══ Exercise input ══

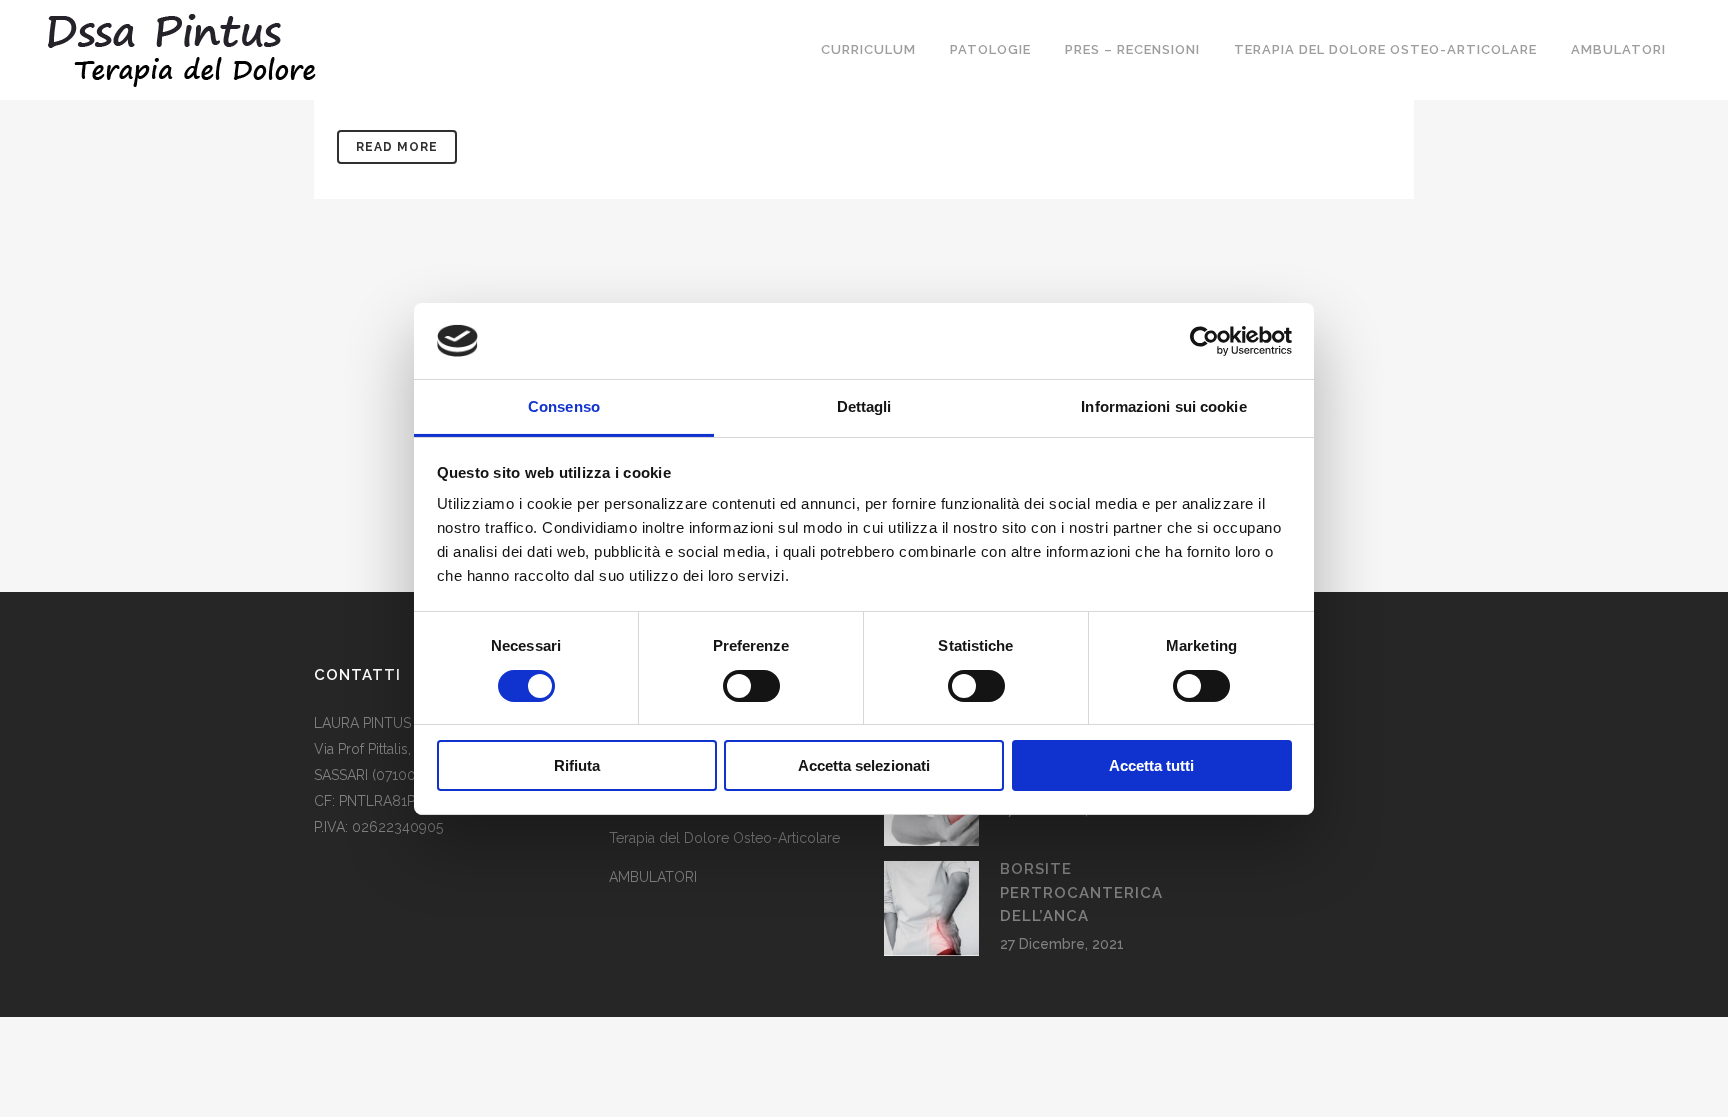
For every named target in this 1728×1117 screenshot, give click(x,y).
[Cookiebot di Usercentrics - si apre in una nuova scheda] (1204, 341)
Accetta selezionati (864, 765)
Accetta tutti (1151, 765)
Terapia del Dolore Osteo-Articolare (724, 838)
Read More (397, 147)
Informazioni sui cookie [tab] (1163, 406)
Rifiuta (577, 765)
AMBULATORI (653, 877)
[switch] (751, 686)
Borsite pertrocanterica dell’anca (1081, 892)
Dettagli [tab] (864, 406)
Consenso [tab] (564, 406)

═══

List all lines above in which the string "Accetta" appears.

Response box
Accetta selezionati (864, 765)
Accetta tutti (1151, 765)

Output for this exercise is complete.